0:04 I left this in the notebook, although we prepped
0:07 and we have all the requirements installed.
0:10 One way you could also do it is to run
0:13 pip install inside the notebook using an exclamation mark,
0:17 but make sure that your virtual environment is enabled
0:21 to not install it in your global namespace.
0:24 But we have already Wordcloud,
0:25 so let's move on and get all the Tweets,
0:28 but this time we filter out all the retweets I mentioned.
0:31 And as the code is pretty similar as the last video,
0:33 I'm just going to copy-paste it here.
0:36 It looks over the tweets, and it excludes the retweets
0:39 that start with "RT" and with the at sign.

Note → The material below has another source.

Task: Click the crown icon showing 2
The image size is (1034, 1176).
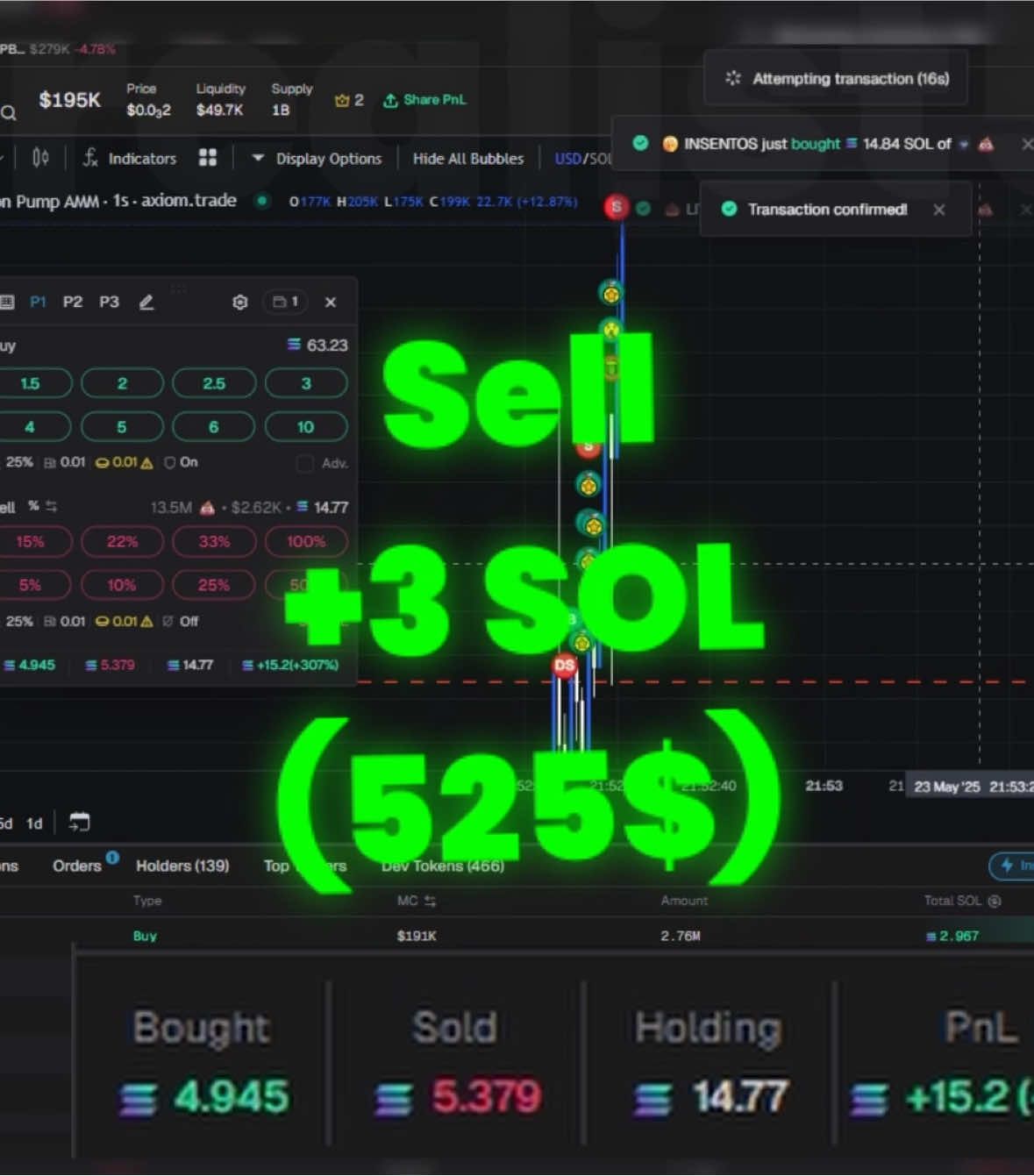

0:42 So, retweet and mention.
0:46 And that should give us a clean list for the Wordcloud.
0:49 Now, here's the wordcloud module.
0:52 It's a little Wordcloud generator in Python
0:54 and you can just feed it a bunch of text
0:57 and it comes up with this nice output.
1:00 You can put a mask on it to get the words
1:03 in the shape you want.
1:05 And I'm going to use that to put the words
1:08 in the shape of our PyBites logo.
1:10 So let's make the Wordcloud.
1:12 I'm going to type it out because it's a bit of code
1:15 and I come back and explain it line by line.

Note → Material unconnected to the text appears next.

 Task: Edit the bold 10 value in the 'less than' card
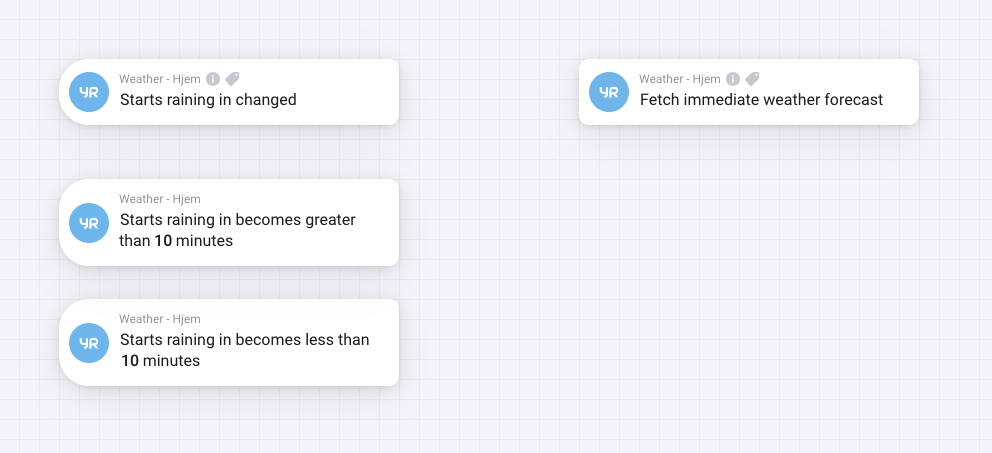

1:31 And this takes a while.
1:33 It's doing a lot of processing in the background.
1:35 So let's wait for it to come back.
1:38 We got a Wordcloud object.
1:40 Let me quickly highlight what happened.
1:42 First, we made a PyBites mask by doing an image.open
1:46 on a PyBites logo I have in my directory.
1:49 An image is from the Pillow library.
1:52 Then we make a set of stop words,
1:55 and stop words we imported in the beginning
1:58 which is part of the Wordcloud module.
2:00 I add, and that was basically by doing some
2:03 trial and error, I had to add co and https
2:07 because those were common tags.
2:09 They're false positives because those are
2:11 related to Twitter links, and, yeah.
2:13 We don't want to have these misrepresent
2:16 our Twitter word populations, so we add them
2:18 to the stop words.
2:19 Then we make the Wordcloud object.
2:22 We give it a white background, max words 2000,
2:25 you would have to try it on your own data set
2:27 what the best value is here.
2:29 We pass it in the mask and the stop words.
2:32 Then we generate the Wordcloud, passing in the string
2:35 of all the Tweets we defined earlier.
2:38 Next up, I want to show the Wordcloud in the browser.
2:42 And we're going to use a little bit
2:43 of matplotlib to do that.
2:51 This might take a bit as well.
2:58 That looks better.
3:00 And look at that!
3:02 We got the Wordcloud in the form of our PyBites logo.
3:05 By the way, this is our logo and mask,
3:09 so you see the similar shape.
3:12 And look at that.
3:13 I mean, what's cool about this is that you really
3:16 see what we're all about:
3:17 100 Days Of Code, Python, Code Challenge,
3:20 API, Django, PacktPub, Twitter.
3:25 So they're really things that stand out,
3:27 flask, of course, so very cool.
3:29 And nice that you can just import the module.
3:32 Three lines of code to create the object
3:34 and four lines of code to make the image, basically,
3:38 and you're set.
3:39 I mean, it's pretty impressive.
3:41 That's a wrap of this lesson.
3:42 I hope you like it and you got a taste of how
3:45 to get data from the Twitter API
3:47 and do a bit of analysis on that data.